Under the GDPR, the competent supervisory authority has the power to investigate and impose fines on both controllers and providers, and data subjects have the right to request compensation for any damage suffered by this GDPR infringement.

In EU, each Member State has its own competent supervisory authority. The European Data Protection Board, which includes representatives of the national regulators, promotes the consistent application of the GDPR across the EU. The GDPR lays out in detail the competencies and tasks of supervisory authorities, as well as the processes by which they must collaborate to ensure a consistent application of the GDPR throughout the EU.

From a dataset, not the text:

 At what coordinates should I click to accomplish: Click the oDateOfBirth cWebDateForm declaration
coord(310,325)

Supervisory authorities also have the power to investigate and audit cloud providers’ compliance, regardless of a data subject’s complaint, and to impose fines for GDPR infringements. These infringements include

  • Failure to comply with obligations relating to the data protection principles
  • Data subjects’ rights
  • International data transfers
  • Non-compliance with an order by a supervisory authority

The fines could be up to €10 million, or in the case of a business, up to 2% of its total annual worldwide turnover for the preceding financial year, whichever is higher. For various GDPR infringements, however, there is an even higher ceiling of up to €20 million or four percent of the controller’s or processor’s worldwide annual turnover.

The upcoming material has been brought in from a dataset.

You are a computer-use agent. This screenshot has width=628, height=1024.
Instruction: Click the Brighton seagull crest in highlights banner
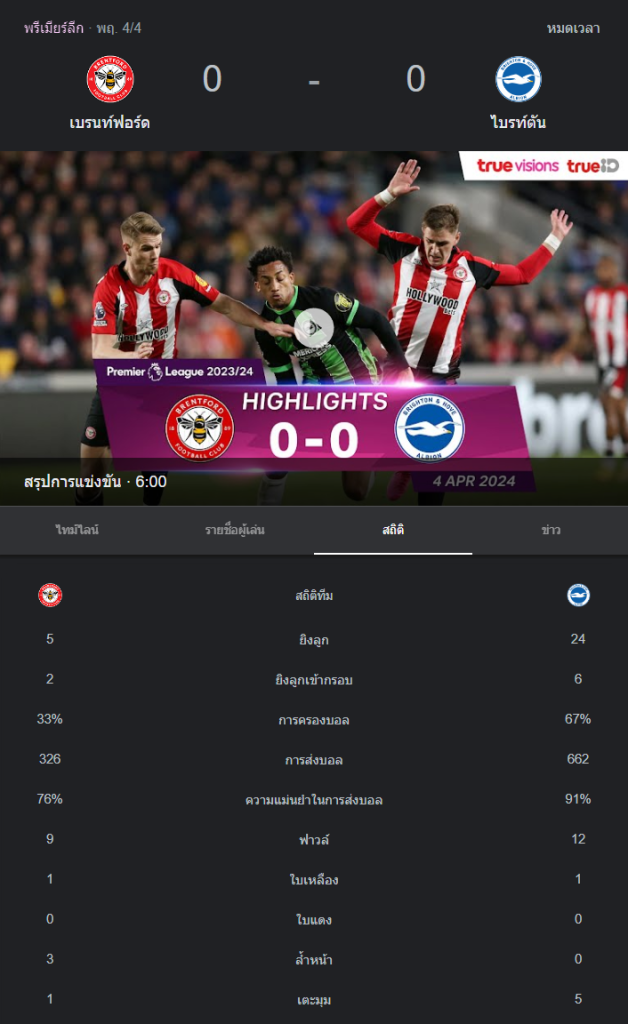click(430, 428)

International Data Transfers

The customers of cloud services may be located anywhere, which means international data transfers occur on a vast scale in the context of cloud services. There are two main ways in which the GDPR may apply in a particular case:

  1. A relevant controller or processor is established in one of the 27 EU member states, or in Iceland, Liechtenstein, or Norway that with the EU make up the European Economic Area.
  2. A controller or processor that is outside the EU processes personal data to offer goods or services to, or to monitor the behavior of, individuals who are in the EU.

Establishment

The GDPR applies to the processing of personal data in the context of the activities of an establishment of a controller or a processor in the EU, regardless of whether the processing takes place in the EU or not. A two-step test is required to determine whether the processing of personal data falls within the GDPR’s scope.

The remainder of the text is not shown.